How to turn python list comprehensions into xml

2023-02-11 11:29 问答作者：

I need a little help on finding a tutorial or sample on taking a list comprehension and merging that with a data file from csv and turning all that into an xml file. From reading various python books & pdfs like ditp,IYOCGwP, learnpythonthe hardway,, lxml tut, think python and online searches I am most of the way there or so I think. I just need a push on tying everything together. I am basically taking an excel spreadsheet which I am exporting as a csv file. The csv contains rows of records which I need to map into an xml file. I am new to Python and thought I would use my little project to learn the language. The code listed is not pretty but works. I can read in a csv file and dump that into a list. I can combine 3 lists and output the resulting list and I can get my program to spit out a skeleton xml that is almost laid out in the format that I need. I will list my actual output of a small sample and what I am trying to accomplish with the xml below this code. Sorry if this is too lengthy, this is my first post.

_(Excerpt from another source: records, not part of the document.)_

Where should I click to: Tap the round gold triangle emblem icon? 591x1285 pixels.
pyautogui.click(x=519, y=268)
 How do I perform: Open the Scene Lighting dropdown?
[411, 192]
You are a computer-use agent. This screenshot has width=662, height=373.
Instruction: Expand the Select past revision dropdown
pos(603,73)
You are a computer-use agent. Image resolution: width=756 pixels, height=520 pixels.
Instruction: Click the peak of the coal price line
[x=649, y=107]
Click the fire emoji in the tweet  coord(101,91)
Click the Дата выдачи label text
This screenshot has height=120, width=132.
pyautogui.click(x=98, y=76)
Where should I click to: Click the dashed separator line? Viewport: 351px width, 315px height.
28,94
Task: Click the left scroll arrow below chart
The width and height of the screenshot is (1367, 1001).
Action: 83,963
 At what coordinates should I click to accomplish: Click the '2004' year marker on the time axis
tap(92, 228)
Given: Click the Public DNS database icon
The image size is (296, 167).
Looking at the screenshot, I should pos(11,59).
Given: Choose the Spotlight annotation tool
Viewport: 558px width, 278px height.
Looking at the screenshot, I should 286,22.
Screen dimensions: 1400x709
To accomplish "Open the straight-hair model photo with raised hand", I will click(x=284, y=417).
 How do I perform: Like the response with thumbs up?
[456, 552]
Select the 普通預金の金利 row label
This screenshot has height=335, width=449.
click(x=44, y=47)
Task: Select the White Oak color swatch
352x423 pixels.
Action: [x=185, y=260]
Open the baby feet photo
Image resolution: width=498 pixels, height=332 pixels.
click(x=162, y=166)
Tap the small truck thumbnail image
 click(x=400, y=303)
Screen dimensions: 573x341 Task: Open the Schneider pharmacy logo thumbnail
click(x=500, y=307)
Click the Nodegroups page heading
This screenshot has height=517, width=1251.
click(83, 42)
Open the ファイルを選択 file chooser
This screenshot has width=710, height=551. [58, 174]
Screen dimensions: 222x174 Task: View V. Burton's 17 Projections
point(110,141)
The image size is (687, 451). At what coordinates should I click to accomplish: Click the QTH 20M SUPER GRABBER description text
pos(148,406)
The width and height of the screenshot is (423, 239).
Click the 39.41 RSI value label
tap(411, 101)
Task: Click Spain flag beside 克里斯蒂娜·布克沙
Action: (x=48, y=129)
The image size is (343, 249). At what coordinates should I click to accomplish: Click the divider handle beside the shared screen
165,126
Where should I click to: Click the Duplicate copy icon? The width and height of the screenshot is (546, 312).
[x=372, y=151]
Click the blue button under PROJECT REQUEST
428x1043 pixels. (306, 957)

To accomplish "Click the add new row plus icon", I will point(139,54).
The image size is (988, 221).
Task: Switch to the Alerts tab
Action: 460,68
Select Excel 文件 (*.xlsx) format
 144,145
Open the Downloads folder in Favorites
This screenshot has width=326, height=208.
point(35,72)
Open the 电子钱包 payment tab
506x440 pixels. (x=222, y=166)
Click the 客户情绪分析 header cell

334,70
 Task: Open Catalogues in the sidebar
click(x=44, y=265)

import csv, datetime, os  
from lxml import etree  
from ElementTree_pretty import prettify

f = os.path.getsize("SO.csv")
fh = "SO.csv"
rh = open(fh, "rU")

rows = 0
try:
    rlist = csv.reader(rh)
    reports = []
    for row in rlist:
        '''print row.items()'''
        rowStripped = [x.strip(' ') for x in row]
        reports.append(rowStripped)
        rows +=1
except csv.Error, e:
    sys.exit('file %s, line %d: %s' % (filename, reader.line_num, e))

finally:
    rh.close()

root = etree.Element("co_ehs")
object = etree.SubElement(root, "object")
event = etree.SubElement(object, "event")
facets = etree.SubElement(event, "facets")
categories = etree.SubElement(facets, "categories")
instance = etree.SubElement(categories, "instance")
property = etree.SubElement(instance, "property")

facets = ['header','header','header','header','informational','header','informational']

categories =     ['processing','processing','processing','processing','short_title','file_num','short_narrative']

property = ['REPORT ID','NEXT REPORT ID','initial-event-date','number','title','summary-docket-num','description-story']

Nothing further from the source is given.